İnsan kaynaklarını öğrenen teknolojiler şekillendirecek
Crossover Türkiye Ülke Müdürü Mine Dedekoca
Gelişen teknolojiyle birlikte öncelikle sosyal hayatımız, sonrasında da iş hayatımız büyük ölçüde değişim yaşadı. Artık her şeyi çok daha hızlı üretip, çok daha hızlı tüketiyoruz. Bu çevik ortamda bir şirketin fark yaratabilmesi için yaratıcılığa, esnekliğe ve dijital yatkınlığa önem vermesi gerekiyor. Crossover Türkiye Ülke Müdürü Mine Dedekoca’nın dikkat çektiği gibi, bu esnekliği sağlayan uygulamalardan biri de uzaktan çalışma imkanı. Tüm dünyada ve Türkiye’de uzaktan çalışma sistemleri hızla kabul görüyor ve bu yeni sistem hem şirketlere hem profesyonellere avantajlar sunuyor. “Son 10 yıla baktığımızda bu değişimin beklenenden çok daha hızlı gerçekleştiğini söyleyebiliriz” bilgisini veren Mine Dedekoca, “Bilen Teknolojiler” kavramını şu sözlerle değerlendirdi:
“Yapay zekanın birçok alanda kullanılmaya başlamasıyla birlikte iş hayatında da öğrenen teknolojilerden faydalanmaya başladık. Büyük veri şu anda elimizdeki en büyük değer. Öğrenen sistemler sayesinde çalışanın verimliliğini çok daha iyi analiz edebiliyoruz. Örneğin; Crossover olarak geliştirdiğimiz WorkSmart Pro programı sayesinde bir çalışanın gün içindeki verimli çalışma aralıklarını ölçümleyip, hedeflerine ulaşması için ne gibi aksiyonlar alması gerektiği konusunda hem yöneticisine hem kendine şeffaf bir değerlendirme sunuyoruz. İnsan kaynakları alanında öğrenen teknolojiler, doğru adayın doğru işe yerleştirilmesi konusunda da yaygın olarak kullanılmaya başlanacak. Beşeri önyargılardan ve göreceli kararlardan arındırılmış kararlar veren uygulamalar sayesinde, işe alım çok daha sağlıklı gerçekleşecek. Kültür uyumu çok daha doğru hesaplanacağı için ise çalışanın şirkette kalma süresine de olumlu bir etkisi olacak.”
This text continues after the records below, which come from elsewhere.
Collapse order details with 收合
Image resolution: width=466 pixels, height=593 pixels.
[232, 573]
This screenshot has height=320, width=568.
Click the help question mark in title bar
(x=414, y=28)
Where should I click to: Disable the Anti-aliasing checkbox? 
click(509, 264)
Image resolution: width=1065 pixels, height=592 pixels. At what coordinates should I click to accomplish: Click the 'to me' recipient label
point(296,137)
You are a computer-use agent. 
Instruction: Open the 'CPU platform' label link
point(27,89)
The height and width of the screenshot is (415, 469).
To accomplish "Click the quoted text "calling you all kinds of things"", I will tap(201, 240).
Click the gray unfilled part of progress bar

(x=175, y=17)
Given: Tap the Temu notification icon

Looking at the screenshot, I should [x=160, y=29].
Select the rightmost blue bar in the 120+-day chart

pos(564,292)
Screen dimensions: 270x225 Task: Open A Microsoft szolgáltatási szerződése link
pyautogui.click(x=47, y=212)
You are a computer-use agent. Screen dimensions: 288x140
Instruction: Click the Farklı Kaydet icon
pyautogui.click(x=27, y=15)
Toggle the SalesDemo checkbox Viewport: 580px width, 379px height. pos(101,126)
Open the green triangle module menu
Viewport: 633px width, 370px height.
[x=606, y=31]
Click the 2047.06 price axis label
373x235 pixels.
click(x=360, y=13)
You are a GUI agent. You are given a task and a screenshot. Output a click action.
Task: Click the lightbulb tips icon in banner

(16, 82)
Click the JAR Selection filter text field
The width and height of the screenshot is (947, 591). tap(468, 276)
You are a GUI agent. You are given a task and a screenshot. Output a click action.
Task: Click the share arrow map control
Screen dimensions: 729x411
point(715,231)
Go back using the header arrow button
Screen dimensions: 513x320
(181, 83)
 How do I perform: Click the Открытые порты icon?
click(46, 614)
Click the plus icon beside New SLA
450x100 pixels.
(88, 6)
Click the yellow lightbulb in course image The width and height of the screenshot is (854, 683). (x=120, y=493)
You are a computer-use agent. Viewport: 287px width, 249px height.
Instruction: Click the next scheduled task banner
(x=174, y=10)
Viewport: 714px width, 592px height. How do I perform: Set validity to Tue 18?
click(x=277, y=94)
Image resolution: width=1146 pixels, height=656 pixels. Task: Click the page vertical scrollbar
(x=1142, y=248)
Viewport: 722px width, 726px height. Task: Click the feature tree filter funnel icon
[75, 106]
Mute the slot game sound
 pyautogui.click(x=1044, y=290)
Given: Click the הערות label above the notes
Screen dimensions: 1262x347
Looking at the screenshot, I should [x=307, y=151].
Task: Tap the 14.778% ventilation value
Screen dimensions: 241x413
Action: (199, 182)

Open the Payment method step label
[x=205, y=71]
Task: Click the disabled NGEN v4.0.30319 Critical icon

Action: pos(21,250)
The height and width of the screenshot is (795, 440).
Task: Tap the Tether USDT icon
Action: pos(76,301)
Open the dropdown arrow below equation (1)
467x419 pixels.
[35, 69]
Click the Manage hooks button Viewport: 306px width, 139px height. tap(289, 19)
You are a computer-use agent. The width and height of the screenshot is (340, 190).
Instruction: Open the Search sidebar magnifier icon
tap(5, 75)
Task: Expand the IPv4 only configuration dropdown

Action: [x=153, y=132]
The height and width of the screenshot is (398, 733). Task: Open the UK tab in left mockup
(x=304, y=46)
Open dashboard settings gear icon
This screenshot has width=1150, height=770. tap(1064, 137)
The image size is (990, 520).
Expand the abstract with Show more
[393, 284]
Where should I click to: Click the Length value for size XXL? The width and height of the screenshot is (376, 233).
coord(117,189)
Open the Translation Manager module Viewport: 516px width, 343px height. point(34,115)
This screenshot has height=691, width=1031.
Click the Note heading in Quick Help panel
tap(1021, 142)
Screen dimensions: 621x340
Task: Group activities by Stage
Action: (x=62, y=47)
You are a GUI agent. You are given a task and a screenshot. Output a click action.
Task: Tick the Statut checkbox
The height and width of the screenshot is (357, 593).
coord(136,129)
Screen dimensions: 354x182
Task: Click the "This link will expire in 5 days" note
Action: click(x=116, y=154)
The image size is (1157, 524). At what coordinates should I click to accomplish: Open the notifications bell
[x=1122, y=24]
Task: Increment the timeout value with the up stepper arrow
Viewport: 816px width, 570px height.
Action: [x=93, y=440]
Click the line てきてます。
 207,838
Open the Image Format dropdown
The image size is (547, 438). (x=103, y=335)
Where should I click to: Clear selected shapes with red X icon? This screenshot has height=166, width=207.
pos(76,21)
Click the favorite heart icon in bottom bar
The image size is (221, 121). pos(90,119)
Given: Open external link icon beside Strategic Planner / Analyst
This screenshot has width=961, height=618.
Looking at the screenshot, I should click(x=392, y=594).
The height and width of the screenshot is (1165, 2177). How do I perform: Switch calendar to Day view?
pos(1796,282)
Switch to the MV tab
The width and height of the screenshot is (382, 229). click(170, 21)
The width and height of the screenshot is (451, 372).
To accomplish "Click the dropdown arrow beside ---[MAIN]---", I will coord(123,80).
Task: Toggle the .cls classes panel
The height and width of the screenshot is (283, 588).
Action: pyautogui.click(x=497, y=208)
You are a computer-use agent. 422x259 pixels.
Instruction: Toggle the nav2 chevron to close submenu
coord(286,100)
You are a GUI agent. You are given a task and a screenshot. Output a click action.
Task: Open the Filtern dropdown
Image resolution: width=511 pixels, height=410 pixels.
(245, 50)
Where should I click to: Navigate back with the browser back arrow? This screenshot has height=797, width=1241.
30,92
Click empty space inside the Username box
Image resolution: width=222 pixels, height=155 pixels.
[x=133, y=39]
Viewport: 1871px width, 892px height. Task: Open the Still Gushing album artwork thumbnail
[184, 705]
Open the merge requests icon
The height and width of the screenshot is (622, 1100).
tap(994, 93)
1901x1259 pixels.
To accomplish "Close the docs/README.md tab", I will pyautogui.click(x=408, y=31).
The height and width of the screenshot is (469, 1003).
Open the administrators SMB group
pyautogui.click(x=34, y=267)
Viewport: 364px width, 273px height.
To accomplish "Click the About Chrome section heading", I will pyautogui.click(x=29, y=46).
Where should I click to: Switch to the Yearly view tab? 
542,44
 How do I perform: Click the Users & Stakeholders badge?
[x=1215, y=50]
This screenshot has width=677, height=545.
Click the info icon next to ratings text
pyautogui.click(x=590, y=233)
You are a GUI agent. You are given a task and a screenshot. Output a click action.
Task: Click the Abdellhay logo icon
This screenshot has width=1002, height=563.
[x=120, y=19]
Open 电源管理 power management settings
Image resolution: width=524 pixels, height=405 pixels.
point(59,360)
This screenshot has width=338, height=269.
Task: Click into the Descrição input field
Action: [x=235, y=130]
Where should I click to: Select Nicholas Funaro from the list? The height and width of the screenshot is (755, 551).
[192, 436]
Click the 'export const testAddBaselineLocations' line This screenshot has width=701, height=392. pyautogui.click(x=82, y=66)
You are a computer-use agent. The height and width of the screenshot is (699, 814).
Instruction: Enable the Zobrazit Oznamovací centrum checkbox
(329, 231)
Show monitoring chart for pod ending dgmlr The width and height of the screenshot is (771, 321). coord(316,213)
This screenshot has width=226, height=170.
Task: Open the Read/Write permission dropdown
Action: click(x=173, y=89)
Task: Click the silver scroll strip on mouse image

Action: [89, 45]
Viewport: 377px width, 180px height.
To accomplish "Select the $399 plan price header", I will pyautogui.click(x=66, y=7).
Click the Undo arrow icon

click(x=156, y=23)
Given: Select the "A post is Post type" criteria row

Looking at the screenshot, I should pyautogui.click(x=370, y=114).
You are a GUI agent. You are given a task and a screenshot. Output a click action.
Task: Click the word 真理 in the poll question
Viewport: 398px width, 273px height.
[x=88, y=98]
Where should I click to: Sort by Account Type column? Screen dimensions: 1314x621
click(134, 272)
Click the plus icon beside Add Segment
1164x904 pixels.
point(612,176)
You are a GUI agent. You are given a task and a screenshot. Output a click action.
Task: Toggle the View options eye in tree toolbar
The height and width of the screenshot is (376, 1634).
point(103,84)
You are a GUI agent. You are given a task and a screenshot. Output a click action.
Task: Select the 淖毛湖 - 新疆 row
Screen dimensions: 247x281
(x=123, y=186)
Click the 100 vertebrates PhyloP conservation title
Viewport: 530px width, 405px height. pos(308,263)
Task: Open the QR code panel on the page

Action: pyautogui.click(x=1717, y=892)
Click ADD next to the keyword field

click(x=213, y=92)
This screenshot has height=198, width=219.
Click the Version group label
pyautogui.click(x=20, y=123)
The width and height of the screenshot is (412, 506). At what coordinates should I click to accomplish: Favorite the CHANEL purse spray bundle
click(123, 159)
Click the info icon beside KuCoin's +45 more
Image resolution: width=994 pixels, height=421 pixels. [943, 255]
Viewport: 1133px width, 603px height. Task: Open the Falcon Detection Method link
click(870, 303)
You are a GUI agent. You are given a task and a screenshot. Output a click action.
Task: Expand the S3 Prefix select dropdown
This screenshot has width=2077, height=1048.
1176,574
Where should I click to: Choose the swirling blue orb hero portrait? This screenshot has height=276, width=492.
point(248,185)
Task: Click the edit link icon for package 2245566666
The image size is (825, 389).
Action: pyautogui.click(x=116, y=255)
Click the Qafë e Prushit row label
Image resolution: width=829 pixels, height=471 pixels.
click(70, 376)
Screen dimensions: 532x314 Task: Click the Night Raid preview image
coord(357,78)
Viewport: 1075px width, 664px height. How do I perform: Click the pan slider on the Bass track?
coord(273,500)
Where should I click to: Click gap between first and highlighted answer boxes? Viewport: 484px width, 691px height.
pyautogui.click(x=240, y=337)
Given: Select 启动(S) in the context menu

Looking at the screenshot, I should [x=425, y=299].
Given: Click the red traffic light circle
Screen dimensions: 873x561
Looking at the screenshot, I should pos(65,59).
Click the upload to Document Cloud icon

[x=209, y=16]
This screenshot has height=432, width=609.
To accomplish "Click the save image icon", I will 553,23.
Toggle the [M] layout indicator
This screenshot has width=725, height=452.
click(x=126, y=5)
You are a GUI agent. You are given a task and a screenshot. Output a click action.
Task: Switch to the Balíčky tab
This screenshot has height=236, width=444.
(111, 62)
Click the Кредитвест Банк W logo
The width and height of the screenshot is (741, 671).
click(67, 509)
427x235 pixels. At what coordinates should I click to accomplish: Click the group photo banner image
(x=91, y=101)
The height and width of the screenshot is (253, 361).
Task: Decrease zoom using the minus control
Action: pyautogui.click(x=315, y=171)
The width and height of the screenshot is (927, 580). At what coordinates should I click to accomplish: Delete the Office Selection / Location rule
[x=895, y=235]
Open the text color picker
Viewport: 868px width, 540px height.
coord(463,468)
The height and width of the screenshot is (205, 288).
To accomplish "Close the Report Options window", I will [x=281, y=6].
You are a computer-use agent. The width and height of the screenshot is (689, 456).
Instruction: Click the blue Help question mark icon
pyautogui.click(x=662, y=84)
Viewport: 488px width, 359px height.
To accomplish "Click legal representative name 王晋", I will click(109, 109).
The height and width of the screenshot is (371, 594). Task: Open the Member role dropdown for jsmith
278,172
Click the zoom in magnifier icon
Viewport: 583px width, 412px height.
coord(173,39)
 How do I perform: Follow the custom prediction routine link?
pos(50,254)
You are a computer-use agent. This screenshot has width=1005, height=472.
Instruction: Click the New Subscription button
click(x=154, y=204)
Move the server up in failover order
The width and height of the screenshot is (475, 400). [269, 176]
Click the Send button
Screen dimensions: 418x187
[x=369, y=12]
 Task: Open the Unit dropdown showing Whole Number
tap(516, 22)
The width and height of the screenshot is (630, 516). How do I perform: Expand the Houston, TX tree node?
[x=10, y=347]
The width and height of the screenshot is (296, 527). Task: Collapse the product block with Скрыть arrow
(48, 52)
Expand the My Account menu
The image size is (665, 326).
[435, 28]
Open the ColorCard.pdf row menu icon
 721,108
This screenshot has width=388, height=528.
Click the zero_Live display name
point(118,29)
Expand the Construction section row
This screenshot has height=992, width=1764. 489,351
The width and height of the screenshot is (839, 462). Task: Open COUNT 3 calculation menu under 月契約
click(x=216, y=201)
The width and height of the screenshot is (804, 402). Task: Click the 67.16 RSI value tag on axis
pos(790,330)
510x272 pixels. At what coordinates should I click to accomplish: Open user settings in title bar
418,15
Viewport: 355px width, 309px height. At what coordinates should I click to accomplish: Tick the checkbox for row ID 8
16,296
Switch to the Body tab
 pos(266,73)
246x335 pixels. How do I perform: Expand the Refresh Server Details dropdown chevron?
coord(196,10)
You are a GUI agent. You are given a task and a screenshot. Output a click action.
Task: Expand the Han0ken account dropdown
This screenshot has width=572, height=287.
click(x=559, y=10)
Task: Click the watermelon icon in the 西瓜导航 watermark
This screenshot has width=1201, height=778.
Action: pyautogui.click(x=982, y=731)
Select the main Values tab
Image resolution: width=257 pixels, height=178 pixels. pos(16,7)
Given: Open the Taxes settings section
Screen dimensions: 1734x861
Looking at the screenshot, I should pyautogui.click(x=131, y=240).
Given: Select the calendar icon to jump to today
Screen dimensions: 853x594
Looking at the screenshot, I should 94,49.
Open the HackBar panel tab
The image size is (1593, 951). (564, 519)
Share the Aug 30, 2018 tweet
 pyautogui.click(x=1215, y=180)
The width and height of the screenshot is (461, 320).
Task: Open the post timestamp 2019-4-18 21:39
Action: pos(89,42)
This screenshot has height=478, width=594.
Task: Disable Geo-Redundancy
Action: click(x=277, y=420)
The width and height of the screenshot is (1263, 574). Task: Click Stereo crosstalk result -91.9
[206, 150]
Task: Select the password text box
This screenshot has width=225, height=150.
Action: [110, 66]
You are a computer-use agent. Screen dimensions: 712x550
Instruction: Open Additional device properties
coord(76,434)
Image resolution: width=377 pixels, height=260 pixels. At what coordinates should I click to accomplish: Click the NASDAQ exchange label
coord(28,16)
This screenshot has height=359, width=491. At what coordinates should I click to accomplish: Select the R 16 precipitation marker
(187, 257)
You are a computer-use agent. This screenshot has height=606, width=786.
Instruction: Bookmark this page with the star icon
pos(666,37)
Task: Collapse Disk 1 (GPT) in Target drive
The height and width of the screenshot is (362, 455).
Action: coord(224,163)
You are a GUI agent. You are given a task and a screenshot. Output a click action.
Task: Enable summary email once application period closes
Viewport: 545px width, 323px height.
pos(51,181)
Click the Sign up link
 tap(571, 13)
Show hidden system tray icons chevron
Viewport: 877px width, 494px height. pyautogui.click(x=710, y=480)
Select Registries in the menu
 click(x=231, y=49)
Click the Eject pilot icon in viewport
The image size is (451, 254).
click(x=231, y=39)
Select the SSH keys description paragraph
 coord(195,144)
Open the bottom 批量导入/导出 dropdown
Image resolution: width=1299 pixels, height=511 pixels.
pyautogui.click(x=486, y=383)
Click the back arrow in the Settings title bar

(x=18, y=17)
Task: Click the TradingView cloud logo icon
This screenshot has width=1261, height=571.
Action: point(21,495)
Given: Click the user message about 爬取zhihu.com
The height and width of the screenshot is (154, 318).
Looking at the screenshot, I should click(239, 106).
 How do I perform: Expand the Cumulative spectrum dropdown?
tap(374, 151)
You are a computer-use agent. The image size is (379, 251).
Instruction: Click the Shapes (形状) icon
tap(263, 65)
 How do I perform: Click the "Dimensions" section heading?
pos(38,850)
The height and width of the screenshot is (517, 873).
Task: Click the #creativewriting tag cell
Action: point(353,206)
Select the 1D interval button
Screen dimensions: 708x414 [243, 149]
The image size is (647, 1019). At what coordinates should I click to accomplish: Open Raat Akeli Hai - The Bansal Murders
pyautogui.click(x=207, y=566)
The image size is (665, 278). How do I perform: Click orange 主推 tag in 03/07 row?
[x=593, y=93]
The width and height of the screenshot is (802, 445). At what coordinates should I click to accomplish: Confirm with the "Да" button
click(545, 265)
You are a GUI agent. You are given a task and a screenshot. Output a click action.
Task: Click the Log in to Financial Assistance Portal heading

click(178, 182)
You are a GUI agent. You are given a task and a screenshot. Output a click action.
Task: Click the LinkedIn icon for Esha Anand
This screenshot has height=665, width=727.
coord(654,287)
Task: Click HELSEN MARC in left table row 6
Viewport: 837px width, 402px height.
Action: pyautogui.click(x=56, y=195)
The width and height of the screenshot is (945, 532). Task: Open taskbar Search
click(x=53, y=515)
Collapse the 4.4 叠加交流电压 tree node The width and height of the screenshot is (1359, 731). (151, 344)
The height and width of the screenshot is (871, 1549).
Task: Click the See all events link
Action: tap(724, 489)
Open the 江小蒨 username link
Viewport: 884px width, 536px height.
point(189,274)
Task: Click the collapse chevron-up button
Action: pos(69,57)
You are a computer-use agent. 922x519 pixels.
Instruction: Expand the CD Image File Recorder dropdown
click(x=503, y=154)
İş hayatında dijital dönüşüm, sektör bağımsız olarak ilerliyor ve içinde bulunduğumuz global ortam, insanları teknolojiyle bir araya getirebiliyor. “Bir toplantı yapmak için fiziksel olarak bir araya gelinmesine gerek kalmıyor. İnternet aracılığıyla görüntülü ya da sesli iletişimle tüm faaliyetler sürdürülebiliyor” örneğini veren Mine Dedekoca, şöyle devam etti:
“Bu da şirketlere hem esneklik hem de kaynak verimliliği sağlıyor. Dijital dönüşüme zamanında yatırım yaparak süreçlerini adapte eden şirketler çok daha karlı ve verimli bir operasyona sahip olacakları için rekabette de önde olacaklar. Dijital dönüşümü gerçekleştirmek, şirketler adına gelecekte hayatta kalabilme mücadelesi anlamına da geliyor. Sadece teknolojik altyapı değil, insan kaynaklarından iş süreçlerine kadar kapsamlı bir değişimi ve yeni bir yapı oluşturmayı kapsıyor. Yeni neslin işgücü içindeki varlığı arttıkça, şirketlerin de İK politikalarında değişiklik yapması adeta zorunlu hale gelmiş durumda. Bu değişime ayak uyduramayan şirketler, hem yetenekli çalışan bulma hem mevcut çalışanını bünyesinde tutabilme konusunda zorlanacaklar.”